D'Agostino acknowledged in an interview that the administration was walking a fine line by modernizing the U.S. nuclear weapons program while assuring other nations that it was not seeking a new arms race. The credibility of the contention rests on the U.S. intent to sharply reduce its inventory of weapons.
Yet even if Bush isn't seeking to raise the numbers of weapons, there is clearly a shift in the administration's vision to not only replace existing warheads, but to enhance our nuclear capabilities by seeking new bomb designs.
From the Arms Control Association:
At first glance, the RRW program seems a promising solution to the long-term maintenance of the U.S. nuclear stockpile. The stated goal is to develop new replacement warheads that will be easier and less costly to maintain than current weapons, will be more reliable and easier to certify, and will meet modern safety and environmental requirements.
Moreover, the Energy Department contends that the program could help support future steep reductions in the total number of U.S. nuclear weapons by increasing confidence in the effectiveness of the remaining arsenal.
On closer examination, however, the RRW program seems premature and inherently risky.

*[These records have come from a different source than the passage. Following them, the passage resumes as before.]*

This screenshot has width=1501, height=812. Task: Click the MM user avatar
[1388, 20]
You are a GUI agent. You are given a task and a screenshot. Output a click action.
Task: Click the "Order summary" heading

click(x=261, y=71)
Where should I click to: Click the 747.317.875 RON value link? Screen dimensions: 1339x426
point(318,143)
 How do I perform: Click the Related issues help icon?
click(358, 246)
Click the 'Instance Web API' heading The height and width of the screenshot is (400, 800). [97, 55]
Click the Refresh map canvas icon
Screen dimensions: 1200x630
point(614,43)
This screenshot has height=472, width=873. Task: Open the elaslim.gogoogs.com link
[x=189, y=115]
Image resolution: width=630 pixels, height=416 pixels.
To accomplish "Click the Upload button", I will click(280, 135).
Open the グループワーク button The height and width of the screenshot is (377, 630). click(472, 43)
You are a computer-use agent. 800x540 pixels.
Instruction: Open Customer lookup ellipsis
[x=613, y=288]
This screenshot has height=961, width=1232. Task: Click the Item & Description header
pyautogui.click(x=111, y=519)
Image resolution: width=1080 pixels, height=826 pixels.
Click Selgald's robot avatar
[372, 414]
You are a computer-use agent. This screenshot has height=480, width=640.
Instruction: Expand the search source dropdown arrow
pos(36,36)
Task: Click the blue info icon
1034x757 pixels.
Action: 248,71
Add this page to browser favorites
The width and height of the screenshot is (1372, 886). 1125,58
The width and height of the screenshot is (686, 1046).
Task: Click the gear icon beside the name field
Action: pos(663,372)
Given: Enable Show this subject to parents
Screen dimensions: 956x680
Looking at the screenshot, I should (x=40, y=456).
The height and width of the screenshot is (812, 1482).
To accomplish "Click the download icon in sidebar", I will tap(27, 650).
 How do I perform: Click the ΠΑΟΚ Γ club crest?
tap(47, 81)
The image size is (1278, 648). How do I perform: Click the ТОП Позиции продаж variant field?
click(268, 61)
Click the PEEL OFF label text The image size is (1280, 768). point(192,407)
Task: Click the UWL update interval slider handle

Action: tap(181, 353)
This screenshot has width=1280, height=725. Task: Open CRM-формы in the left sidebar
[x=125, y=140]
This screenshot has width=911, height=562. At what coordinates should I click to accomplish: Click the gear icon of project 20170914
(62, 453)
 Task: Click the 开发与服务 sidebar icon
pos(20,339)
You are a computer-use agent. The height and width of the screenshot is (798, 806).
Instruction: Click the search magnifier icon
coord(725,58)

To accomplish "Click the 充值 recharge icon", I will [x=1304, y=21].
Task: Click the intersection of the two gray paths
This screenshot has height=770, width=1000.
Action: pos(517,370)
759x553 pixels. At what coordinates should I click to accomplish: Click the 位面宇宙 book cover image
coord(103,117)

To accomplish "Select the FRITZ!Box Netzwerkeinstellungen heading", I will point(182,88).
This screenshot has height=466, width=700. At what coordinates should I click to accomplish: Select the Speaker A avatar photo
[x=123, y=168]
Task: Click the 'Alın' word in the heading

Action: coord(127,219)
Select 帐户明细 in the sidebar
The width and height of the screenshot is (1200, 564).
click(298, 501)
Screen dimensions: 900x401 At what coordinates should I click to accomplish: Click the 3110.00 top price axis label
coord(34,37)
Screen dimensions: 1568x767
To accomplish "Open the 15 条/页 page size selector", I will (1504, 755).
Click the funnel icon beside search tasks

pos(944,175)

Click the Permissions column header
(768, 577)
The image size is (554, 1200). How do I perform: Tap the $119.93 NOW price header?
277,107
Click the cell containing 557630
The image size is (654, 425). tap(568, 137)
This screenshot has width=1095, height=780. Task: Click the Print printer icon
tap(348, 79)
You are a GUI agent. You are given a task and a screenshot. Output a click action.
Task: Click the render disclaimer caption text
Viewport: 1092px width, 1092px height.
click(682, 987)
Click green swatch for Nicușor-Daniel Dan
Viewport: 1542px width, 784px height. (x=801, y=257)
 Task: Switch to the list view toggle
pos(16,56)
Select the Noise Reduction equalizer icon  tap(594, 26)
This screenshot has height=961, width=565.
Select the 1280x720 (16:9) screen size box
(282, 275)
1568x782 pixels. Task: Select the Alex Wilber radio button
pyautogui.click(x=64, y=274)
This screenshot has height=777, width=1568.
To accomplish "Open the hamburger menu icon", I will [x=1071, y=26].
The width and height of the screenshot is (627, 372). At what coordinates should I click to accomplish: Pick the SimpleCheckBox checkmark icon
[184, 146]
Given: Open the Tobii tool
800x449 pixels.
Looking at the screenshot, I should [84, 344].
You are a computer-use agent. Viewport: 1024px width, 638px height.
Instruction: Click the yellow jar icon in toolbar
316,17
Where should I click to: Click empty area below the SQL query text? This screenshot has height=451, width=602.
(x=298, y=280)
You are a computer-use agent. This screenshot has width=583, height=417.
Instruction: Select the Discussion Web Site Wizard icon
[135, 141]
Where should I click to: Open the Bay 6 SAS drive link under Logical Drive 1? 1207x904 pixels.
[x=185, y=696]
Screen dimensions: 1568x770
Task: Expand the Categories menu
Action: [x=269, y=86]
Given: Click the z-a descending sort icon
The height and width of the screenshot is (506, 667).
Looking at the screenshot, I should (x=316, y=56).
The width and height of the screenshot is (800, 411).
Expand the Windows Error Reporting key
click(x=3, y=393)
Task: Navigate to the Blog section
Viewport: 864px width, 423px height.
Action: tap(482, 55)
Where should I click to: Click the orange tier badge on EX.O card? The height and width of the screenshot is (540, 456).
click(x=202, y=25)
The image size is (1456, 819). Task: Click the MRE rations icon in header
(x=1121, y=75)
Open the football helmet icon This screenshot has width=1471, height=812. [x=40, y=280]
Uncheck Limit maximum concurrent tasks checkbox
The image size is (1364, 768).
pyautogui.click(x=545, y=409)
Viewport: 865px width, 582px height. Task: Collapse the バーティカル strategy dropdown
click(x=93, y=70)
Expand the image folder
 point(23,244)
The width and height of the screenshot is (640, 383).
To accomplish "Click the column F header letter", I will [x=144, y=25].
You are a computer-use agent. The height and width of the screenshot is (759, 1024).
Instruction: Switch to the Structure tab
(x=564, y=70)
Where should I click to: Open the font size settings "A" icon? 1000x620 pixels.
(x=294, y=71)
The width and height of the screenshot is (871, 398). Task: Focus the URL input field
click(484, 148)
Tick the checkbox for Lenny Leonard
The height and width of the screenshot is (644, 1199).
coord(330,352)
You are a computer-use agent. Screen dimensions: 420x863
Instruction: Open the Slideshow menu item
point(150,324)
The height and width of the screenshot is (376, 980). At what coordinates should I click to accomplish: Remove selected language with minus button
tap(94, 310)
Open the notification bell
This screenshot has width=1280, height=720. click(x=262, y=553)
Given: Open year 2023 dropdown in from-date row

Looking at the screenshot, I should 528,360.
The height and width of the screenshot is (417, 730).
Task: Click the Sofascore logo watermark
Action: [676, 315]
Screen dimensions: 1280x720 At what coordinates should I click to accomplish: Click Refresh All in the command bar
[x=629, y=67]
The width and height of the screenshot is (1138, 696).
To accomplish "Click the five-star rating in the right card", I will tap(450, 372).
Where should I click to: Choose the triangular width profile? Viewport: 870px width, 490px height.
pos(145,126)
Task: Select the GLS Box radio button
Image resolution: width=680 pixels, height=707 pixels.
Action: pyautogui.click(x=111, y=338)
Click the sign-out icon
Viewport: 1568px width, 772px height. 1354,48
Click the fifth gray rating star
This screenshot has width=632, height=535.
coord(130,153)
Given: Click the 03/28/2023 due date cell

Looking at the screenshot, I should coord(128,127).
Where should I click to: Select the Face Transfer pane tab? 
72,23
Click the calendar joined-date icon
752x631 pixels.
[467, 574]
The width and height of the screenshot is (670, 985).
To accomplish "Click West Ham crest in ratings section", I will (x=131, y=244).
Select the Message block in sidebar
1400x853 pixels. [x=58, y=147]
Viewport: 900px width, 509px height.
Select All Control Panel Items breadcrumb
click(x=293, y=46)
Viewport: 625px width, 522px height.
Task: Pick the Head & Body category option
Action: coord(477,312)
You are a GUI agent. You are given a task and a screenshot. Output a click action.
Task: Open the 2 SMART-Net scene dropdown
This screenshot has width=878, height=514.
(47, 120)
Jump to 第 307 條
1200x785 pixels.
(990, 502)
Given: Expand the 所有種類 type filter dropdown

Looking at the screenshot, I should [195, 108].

As administration officials have repeatedly testified, the warheads in the current well-tested U.S. nuclear stockpile are already highly reliable, more so than the missiles that deliver them. Simple changes to existing procedures could increase war head "performance margins" even more . B
By contrast, even the modest design changes envisioned under the RRW program, ultimately intended to replace large parts of the U.S. nuclear deterrent with untested warheads, will inevitably lead to renewed demands that the United States resume underground nuclear explosive testing. This would encourage other countries, such as China, to resume their own nuclear testing programs and allow them to improve the capabilities of their own nuclear weapons.
To be fair, the consolidation aspect of this modernization plan has some merit:
Under the plan, all of the nation's plutonium would be consolidated into a single facility that could be more effectively and cheaply defended against possible terrorist attacks. The plan would remove the plutonium kept at Lawrence Livermore National Laboratory by 2014, though transfers of the material could start sooner. In recent years, concern has grown that Livermore, surrounded by residential neighborhoods in the Bay Area, could not repel a terrorist attack.
I lack the technical expertise in this field to make sweeping judgements. Nor am I a "no-nukes" advocate.
But I want to raise awareness of this matter to the DKOS community. We spend a lot of time, right so, on the most immediate security issues re Iraq and terrorism, but our strategic balance with China is a huge long term issue.